MICHAEL SLENSKE: So how did this new menswear store come about?

VERONIQUE NICHANIAN: I wanted to have very intimate clothes and a very intimate room, and on the fourth floor it’s exactly what I wanted. It’s a men’s closet on the fourth floor.  One floor is for the casual things, one floor is for the more dressy, and one floor is for the dreams.

SLENSKE: I’ve heard you call the fourth floor the “floor of dreams.”

NICHANIAN: This floor still exists in Tokyo and Rue Saint Honore [in Paris]. You can order bespoke suits. But on this floor you can even order something special in leather or even in knitwear. You can make whatever you want.

SLENSKE: Is there a “too far” where you won’t let a guy go?

NICHANIAN: No, no. Unless he does something completely wrong. If he wants a pink mink.

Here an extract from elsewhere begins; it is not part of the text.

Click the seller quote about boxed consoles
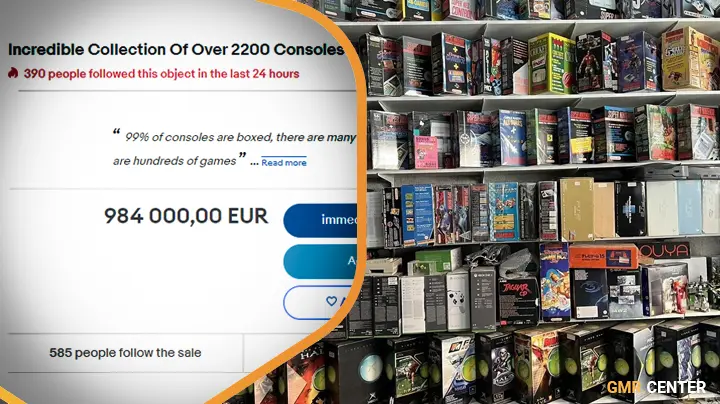720x404 pixels. [x=234, y=149]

SLENSKE: It’s been ten years since 691 was opened. Why weren’t men ready for this ten years ago? It didn’t seem like menswear had gotten to this point in 2000.

NICHANIAN: You’re right. I think this is the right time. This is what I like about Hermès. Our customer is developing and developing again, and they are very demanding about having the whole collection, all the accessories, everything. They’re always asking me to do more things.

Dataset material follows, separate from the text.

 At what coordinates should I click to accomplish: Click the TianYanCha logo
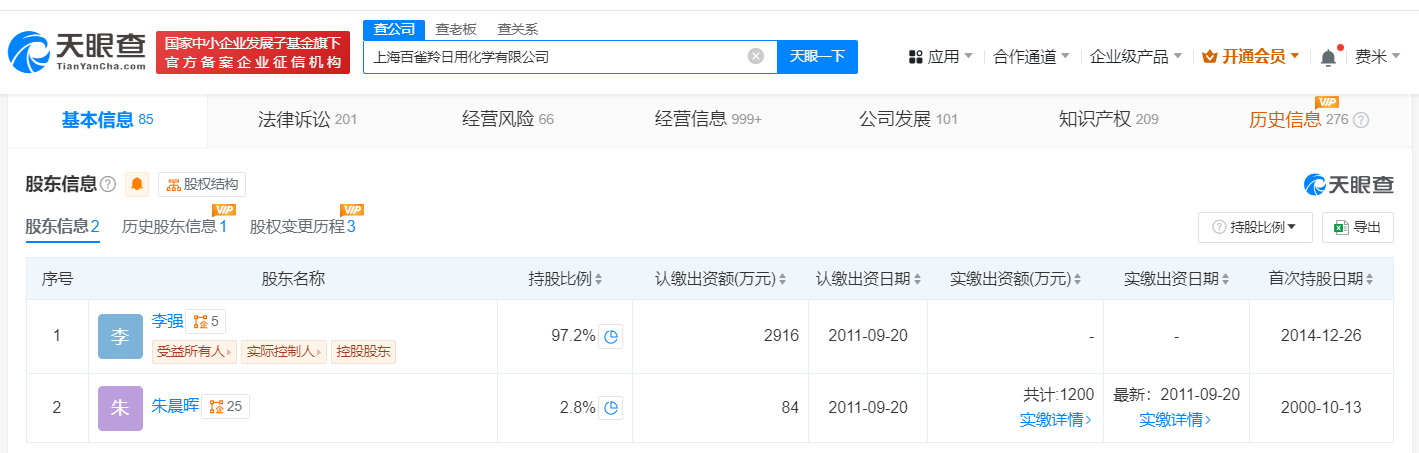click(x=78, y=51)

SLENSKE: It’s more of a demand than supply question?

NICHANIAN: Yes, that’s true, but for me it was a dream to have a whole building or shop dedicated to this work. People like to have exclusivity. Don’t you like to have something only for you? Eric Clapton asked me to design something exclusive for him, which I start to do. It was over 12 years ago and now I’m still designing for him.

SLENSKE: What did he want?

NICHANIAN: First he wanted a valet for his guitar in crocodile; next he asked me to do some clothes and many other things for him and for many other famous peoples. I can talk about him because he wrote about it. I design and dress many actors and we’re very discreet.

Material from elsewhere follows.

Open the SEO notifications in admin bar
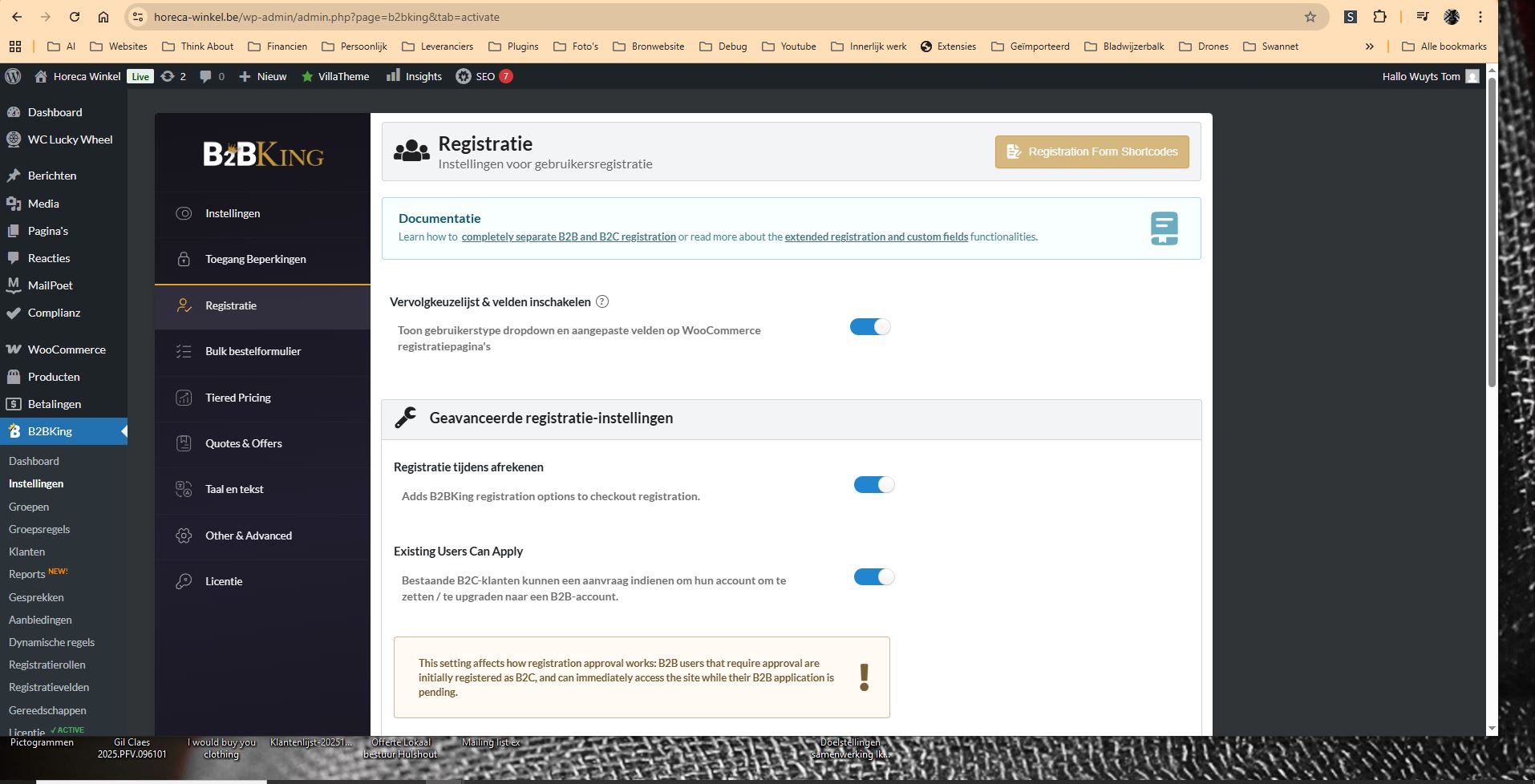Viewport: 1535px width, 784px height. pos(484,76)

SLENSKE: So did someone ask for a baseball glove at one point?

NICHANIAN: No, it was just a joke between us. We’re on Madison, and we ask what’s very American? Baseball. It’s this Hermès special red, this dark red.

SLENSKE: Since the last time we spoke a few years back the collections have gotten looser it seems. Especially for spring and fall 2010.

NICHANIAN: It’s the casual chic. No socks.

SLENSKE: Then it seems like the collection got tough for Fall. Like French countryside for spring and kind of a tough American look for Fall. Does that make sense?

NICHANIAN: It was no more French than American. The Fall [2009 collection] was the beginning of the [financial] crisis so I wanted to have a lot of energy. I put this strong yellow and red and after I felt people were feeling better so my feeling was that you have to enjoy life so there was a lot of earth tone coloration and this winter collection I wanted to have a very navy, dark gray.

SLENSKE: Then there were the reds and that blue.

NICHANIAN: Bleu de Prusse. Prussian Blue. I always like to play with color, with a touch of print. Not too much. A lot of scarves.

SLENSKE: And then there was those great simulated v-necks on the sweaters.

NICHANIAN: Yes. It was just this thing from the 60’s. I thought it was very fancy and chic. Just a twist. [HERMES USA CEO ROBERT CHAVEZ ENTERS, AND THEY HUG]

ROBERT CHAVEZ: Don’t interrupt the artist.

SLENSKE: So what do you want the store to be ultimately?

NICHANIAN: Just to see the people feel happy when they come in. But it’s not a strategy. It was about the opportunity, if at some point we do [another store] and if not, this will be the only one. We are not a group that has a strategy.

SLENSKE: The boys next door.

NICHANIAN: Yeah, I said that. It’s actually the men across the street. I thought it was a joke. It was funny in French. I’m not sure what it’s doing in English.